**Work order**
Reproduce the material from the line with "You are a GUI" to the line with "This screenshot has width=1200, height=900.", both included, and give nothing else.

· · · ·

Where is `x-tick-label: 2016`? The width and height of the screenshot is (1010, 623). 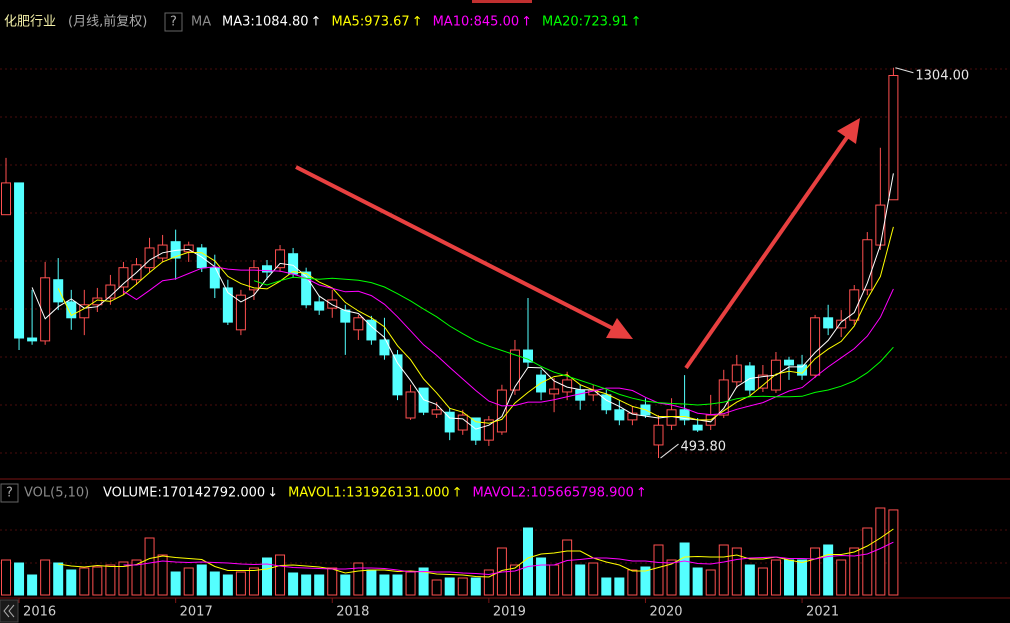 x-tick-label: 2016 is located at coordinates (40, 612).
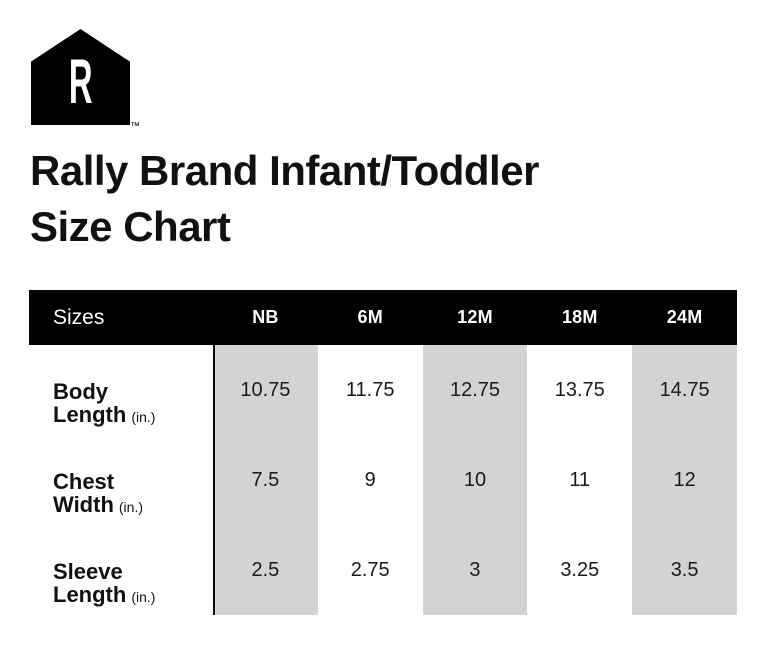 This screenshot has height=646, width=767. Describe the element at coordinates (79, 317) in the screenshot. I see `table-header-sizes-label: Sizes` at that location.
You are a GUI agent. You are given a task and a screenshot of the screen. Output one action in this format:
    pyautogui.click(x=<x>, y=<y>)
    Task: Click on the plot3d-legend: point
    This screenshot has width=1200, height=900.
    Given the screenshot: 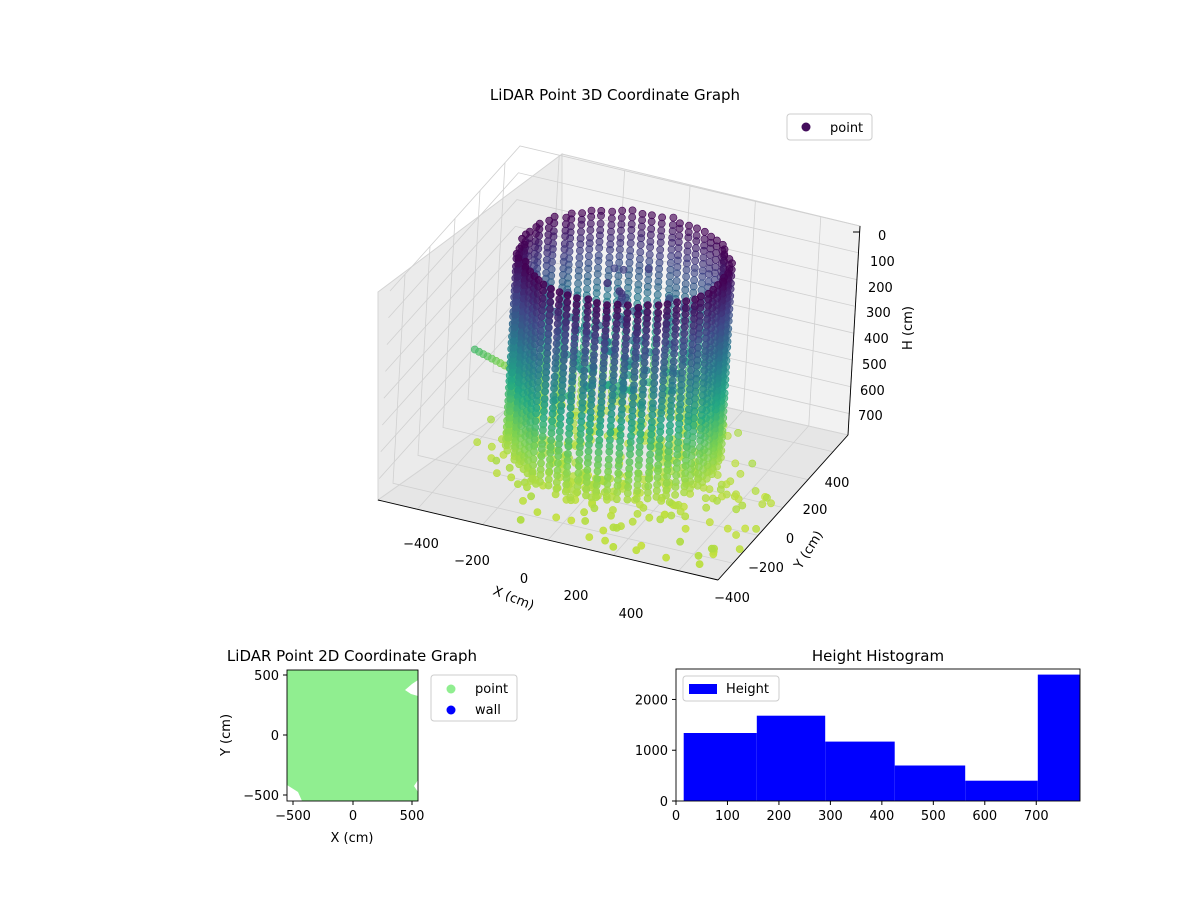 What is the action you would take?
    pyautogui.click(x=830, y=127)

· · · ·

**Answer section**
You are a GUI agent. You are given a task and a screenshot of the screen. Output one action in this format:
    pyautogui.click(x=<x>, y=<y>)
    Task: Click on the plot3d-legend: point
    This screenshot has width=1200, height=900.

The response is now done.